2. Does a student's mark improve after studying?
3. Has the average student height increased since 1990?
4. Does radiation reduce the size of tumors when used to treat patients?
5. Is aspirin more effective than Tylenol for treating headaches?
6. Are college graduates better than high school graduates at standardized tests? 


### Try It: Hypothesis Testing

Using the airquality dataset that containes a random sample of air quality measurements in New York City:
1. An official claims that the average wind speed in the city is 9 miles per hours. Is that plausible?
2. A certain solar array will only be cost effective if mean solar radiation is over 175 Langleys. Would ut be a sound investemnet in light of this data?


In [130]:
head(airquality,3)

Ozone,Solar.R,Wind,Temp,Month,Day
41,190,7.4,67,5,1
36,118,8.0,72,5,2
12,149,12.6,74,5,3


### Fitting a Linear Model
- We use the function ``lm(y~x, data=dataset)`` 
- Lm stands for linear model
- ``y ~ x ``, Formula: ``y-values = y-intercept + slope * x-values``
- The linear models function model then calculate the least-square stimates for the ``y-intercept`` and the ``slope``


In [135]:
car.regression <- lm(km.L~Litres, data = car_data)
car.regression


Call:
lm(formula = km.L ~ Litres, data = car_data)

Coefficients:
(Intercept)       Litres  
   12.06973     -0.04455  


In [136]:
summary(car.regression)



Call:
lm(formula = km.L ~ Litres, data = car_data)

Residuals:
     Min       1Q   Median       3Q      Max 
-2.58220 -0.55879  0.03717  0.45726  3.02414 

Coefficients:
            Estimate Std.
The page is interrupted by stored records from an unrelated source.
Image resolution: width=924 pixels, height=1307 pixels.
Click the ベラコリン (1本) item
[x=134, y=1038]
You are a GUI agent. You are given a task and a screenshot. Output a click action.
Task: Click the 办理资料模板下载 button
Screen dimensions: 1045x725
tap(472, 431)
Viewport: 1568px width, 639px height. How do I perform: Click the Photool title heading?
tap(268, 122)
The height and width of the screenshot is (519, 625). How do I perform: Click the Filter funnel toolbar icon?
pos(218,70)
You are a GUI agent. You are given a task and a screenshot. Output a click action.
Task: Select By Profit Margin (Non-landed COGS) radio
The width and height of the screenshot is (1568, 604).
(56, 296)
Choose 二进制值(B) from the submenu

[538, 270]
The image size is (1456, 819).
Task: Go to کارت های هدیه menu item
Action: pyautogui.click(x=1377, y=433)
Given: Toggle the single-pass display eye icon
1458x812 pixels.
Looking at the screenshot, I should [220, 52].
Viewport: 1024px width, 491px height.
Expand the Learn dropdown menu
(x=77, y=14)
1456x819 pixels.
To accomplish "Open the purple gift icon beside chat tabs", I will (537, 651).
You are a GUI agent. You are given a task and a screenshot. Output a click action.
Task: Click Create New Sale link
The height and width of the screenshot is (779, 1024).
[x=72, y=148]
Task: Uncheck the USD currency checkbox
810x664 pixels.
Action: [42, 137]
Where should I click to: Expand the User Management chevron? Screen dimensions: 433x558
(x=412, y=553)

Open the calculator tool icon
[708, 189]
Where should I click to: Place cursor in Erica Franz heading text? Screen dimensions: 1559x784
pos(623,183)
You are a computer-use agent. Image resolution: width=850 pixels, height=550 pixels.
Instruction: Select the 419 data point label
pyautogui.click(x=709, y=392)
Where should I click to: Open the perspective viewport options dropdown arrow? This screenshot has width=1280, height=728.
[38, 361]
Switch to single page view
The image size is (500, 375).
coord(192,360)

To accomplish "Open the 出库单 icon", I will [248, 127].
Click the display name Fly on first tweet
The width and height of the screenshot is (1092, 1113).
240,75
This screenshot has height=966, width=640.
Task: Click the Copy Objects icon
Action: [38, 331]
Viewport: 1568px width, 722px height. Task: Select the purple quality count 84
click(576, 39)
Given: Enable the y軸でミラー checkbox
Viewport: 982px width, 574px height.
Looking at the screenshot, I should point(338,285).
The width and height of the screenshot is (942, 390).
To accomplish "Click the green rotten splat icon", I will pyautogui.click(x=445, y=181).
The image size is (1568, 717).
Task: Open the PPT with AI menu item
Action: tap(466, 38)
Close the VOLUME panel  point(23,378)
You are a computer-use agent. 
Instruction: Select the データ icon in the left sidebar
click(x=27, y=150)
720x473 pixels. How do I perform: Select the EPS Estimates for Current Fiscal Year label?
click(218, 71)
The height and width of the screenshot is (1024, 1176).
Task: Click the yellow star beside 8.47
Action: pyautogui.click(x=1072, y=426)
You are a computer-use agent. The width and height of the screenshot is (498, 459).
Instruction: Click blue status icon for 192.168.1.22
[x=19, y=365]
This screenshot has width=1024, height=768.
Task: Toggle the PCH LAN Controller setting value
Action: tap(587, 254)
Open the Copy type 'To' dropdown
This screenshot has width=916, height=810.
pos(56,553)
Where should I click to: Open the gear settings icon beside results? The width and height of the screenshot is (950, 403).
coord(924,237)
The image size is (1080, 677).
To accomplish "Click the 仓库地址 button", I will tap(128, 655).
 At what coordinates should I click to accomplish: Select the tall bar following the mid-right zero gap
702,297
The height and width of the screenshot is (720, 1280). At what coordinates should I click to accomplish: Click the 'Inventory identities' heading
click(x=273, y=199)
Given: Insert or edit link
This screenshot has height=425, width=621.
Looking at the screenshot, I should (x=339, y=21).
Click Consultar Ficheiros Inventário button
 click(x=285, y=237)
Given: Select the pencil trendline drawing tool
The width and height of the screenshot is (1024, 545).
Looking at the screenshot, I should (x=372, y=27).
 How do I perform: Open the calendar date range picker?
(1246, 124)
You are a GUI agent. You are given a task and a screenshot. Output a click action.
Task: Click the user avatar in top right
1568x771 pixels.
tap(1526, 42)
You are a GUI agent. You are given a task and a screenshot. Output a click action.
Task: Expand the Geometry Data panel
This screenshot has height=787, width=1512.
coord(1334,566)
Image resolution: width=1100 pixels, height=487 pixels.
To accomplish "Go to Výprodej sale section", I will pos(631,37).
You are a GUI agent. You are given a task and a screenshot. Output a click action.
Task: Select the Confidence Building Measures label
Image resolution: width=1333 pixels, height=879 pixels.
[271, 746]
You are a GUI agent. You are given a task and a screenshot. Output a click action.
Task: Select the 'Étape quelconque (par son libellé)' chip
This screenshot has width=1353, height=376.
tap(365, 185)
Error t value Pr(>|t|)    
(Intercept) 12.06973    0.84075  14.356 1.95e-14 ***
Litres      -0.04455    0.02116  -2.105   0.0444 *  
---
Signif. codes:  0 ‘***’ 0.001 ‘**’ 0.01 ‘*’ 0.05 ‘.’ 0.1 ‘ ’ 1

Residual standard error: 1.145 on 28 degrees of freedom
Multiple R-squared:  0.1367,	Adjusted R-squared:  0.1058 
F-statistic: 4.432 on 1 and 28 DF,  p-value: 0.04437


- Residuals: Summary of the residuals (the distance from the datat to the fitted line). Ideally they shoynd be symmetrically disributted arround the line. Meaning that ideally you want the max and min values to be the same distant from 0.
- Coefficients: It tells us about the least-square estimates for the fitted line. The Std. Error and t values show you how the P values were calculated. P-values << 0.5 means that our ``x`` is statistically significant.